We are expecting shortly another facility inspection by The Joint Commission. Cue scary Psycho music. As per routine, our department heads are going around the operating rooms to make surprise inspections in each anesthesiologist's cart. At the top of the list is making sure that we have properly labeled our drug syringes.
But this year the rules have changed, specifically for propofol. In the past, one would slap a propofol label onto the syringe and write down the date and time the drug was drawn up along with the user's initial. Now that is no longer the case. Instead, the new rules want the date it was drawn up, the time twelve hours later when it supposedly will expire, along with the date of the expiration time and the user's initial. Consequently, in order to have space for all that information, our propofol labels has gone double wide compared to the other drug labels.

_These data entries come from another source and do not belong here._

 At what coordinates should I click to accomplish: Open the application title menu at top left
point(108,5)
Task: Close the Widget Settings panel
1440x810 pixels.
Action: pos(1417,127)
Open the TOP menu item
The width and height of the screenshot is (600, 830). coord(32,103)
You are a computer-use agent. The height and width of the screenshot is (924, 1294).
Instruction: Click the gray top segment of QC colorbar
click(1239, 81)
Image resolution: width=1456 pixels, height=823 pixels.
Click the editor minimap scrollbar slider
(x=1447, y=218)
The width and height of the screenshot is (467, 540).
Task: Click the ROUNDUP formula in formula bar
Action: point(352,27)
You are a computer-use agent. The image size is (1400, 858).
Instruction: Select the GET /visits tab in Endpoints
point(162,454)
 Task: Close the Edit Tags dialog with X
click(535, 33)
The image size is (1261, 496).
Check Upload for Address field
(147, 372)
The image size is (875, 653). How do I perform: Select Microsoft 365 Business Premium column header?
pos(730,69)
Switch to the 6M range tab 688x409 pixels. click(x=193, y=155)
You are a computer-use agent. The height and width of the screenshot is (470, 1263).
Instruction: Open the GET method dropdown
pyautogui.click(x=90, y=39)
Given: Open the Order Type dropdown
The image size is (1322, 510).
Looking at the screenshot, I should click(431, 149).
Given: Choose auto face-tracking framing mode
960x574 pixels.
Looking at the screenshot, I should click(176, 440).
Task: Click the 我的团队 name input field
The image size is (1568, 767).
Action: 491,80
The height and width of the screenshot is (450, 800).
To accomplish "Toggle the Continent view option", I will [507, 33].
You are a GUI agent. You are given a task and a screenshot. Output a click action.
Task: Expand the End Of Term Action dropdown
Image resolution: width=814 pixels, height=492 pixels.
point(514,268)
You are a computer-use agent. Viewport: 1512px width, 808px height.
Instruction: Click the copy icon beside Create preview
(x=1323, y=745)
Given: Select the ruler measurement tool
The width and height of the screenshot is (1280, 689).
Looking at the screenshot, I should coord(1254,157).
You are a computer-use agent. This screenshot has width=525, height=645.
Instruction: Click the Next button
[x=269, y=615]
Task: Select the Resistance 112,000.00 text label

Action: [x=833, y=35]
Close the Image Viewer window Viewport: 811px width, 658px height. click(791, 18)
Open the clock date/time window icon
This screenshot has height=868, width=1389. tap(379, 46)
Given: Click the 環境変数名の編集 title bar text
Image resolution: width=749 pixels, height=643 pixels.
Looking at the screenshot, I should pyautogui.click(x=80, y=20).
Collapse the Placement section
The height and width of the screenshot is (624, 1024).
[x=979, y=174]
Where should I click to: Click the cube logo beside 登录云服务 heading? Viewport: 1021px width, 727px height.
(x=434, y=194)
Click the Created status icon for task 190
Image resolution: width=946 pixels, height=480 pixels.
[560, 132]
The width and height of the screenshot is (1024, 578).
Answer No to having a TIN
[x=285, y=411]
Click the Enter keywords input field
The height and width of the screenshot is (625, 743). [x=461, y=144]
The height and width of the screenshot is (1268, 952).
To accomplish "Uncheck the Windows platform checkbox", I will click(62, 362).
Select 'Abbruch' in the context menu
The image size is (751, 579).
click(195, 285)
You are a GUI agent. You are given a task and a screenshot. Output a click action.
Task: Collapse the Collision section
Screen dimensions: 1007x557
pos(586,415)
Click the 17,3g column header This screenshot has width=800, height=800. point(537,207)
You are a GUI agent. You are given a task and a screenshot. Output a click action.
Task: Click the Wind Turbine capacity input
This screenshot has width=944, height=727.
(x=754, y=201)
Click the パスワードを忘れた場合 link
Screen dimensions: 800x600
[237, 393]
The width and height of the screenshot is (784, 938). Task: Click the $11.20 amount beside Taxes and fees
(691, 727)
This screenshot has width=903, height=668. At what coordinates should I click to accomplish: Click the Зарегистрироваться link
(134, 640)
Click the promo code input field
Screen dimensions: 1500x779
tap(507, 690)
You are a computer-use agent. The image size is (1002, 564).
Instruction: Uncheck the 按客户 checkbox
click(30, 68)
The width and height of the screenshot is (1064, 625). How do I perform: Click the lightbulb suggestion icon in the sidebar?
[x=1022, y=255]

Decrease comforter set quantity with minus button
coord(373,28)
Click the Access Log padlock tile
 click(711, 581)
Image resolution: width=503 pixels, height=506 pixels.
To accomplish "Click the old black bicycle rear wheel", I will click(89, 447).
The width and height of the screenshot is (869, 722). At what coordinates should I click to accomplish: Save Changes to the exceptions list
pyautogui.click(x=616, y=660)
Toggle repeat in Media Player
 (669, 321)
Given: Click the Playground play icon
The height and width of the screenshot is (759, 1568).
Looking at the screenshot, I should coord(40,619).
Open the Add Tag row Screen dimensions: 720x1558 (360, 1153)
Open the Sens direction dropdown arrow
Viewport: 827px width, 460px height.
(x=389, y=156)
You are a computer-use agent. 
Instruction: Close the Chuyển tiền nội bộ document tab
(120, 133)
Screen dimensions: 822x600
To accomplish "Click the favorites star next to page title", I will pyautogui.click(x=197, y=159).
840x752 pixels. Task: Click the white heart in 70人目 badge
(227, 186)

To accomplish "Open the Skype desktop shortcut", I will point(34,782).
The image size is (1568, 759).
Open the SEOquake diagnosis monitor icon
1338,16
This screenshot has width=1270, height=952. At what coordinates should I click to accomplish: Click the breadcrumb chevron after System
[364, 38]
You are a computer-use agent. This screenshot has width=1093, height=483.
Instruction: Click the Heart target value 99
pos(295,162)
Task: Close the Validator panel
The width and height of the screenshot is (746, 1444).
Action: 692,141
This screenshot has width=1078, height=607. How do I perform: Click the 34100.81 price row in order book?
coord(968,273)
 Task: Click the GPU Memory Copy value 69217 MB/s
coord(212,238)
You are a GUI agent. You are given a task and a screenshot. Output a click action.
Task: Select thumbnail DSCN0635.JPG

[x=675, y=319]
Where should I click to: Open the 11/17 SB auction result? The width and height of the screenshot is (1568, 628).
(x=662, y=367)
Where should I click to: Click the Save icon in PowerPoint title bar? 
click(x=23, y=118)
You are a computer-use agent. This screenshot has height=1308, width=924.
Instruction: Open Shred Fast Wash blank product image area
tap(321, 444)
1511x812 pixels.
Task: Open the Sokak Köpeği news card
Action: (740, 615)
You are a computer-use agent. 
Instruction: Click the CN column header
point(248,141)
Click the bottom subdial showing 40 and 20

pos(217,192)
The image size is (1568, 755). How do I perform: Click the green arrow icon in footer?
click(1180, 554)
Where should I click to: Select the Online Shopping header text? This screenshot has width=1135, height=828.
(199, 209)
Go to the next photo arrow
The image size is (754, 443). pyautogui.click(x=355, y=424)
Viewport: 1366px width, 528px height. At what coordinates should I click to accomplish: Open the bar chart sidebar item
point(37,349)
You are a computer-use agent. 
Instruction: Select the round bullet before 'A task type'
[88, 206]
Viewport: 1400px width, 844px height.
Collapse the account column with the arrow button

I asked my department why twelve hours when I've always been told that propofol should not be used six hours after it is taken out of the bottle. Their reply is that due to the ongoing propofol shortage, our pharmacy has determined that propofol is acceptable to use for up to twelve hours. What? With just a simple decree by committee, longstanding rules for drug use can be changed without further research and FDA approval? It makes me wonder how many other "rules" in medicine are not based on any scientific processes and were developed by a bunch of people sitting around a conference table.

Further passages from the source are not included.